Group By Match Type
A Ruby gem for identifying and grouping CSV records based on matching email or phone number columns.
Installation
Install the gem by running:
gem install group_by_match_type
Or add this line to your application's Gemfile:
gem 'group_by_match_type'
And then execute:
bundle install
Usage
group_by_match_type INPUT_FILE MATCHING_TYPE [OUTPUT_FILE]
Available matching types:
-
same_email
: Groups records with matching email addresses -
same_phone
: Groups records with matching phone numbers -
same_email_or_phone
: Groups records that share either email or phone number
Examples:
# Match by email, default output
group_by_match_type contacts.csv same_email
# Match by phone, default output
group_by_match_type contacts.csv same_phone
# Match by either email or phone, default output
group_by_match_type contacts.csv same_email_or_phone
# Specify a custom output file location
group_by_match_type contacts.csv same_email ~/Downloads/my_grouped_contacts.csv
Output
The gem creates a new CSV file with all the original columns plus a new "group_id" column at the end.
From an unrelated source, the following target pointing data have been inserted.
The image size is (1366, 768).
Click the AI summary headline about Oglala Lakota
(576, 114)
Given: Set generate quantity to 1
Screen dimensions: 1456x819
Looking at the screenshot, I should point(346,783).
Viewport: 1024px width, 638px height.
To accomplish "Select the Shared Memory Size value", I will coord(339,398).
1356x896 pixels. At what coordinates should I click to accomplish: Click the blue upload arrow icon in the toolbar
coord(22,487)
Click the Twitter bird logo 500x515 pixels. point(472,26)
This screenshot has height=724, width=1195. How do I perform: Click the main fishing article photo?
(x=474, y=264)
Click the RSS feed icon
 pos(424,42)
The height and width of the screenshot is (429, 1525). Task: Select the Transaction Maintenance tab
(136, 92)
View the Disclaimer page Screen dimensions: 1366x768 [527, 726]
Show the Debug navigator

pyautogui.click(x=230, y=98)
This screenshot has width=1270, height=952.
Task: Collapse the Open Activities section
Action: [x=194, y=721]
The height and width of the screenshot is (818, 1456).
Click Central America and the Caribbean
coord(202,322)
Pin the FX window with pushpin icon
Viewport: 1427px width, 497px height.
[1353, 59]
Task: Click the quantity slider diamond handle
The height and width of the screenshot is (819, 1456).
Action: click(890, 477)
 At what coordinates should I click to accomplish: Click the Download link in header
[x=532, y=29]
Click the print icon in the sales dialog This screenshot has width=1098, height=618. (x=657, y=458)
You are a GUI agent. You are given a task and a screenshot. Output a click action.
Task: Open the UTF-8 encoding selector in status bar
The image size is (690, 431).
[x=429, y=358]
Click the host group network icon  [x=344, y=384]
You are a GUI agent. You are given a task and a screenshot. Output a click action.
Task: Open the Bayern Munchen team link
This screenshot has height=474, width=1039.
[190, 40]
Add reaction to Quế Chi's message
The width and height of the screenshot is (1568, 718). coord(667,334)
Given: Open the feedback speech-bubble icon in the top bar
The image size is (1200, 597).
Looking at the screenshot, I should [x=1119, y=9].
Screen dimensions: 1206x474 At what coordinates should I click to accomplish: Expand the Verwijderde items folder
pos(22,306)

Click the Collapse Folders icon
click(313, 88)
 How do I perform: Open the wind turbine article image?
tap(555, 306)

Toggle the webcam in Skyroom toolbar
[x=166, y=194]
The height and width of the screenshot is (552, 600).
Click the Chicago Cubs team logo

Records that are considered to be the same person based on the provided matching_type will have the same group_id. If you specify an OUTPUT_FILE
, the grouped CSV will be written to that location; otherwise, it will be written as *_grouped.csv
next to your input file.
Development
After checking out the repo, run bin/setup
to install dependencies. Then, run rake spec
to run the tests. You can also run bin/console
for an interactive prompt that will allow you to experiment.
Contributing
Bug reports and pull requests are welcome on GitHub. This project is intended to be a safe, welcoming space for collaboration, and contributors are expected to adhere to the code of conduct.
License
The gem is available as open source under the terms of the MIT License.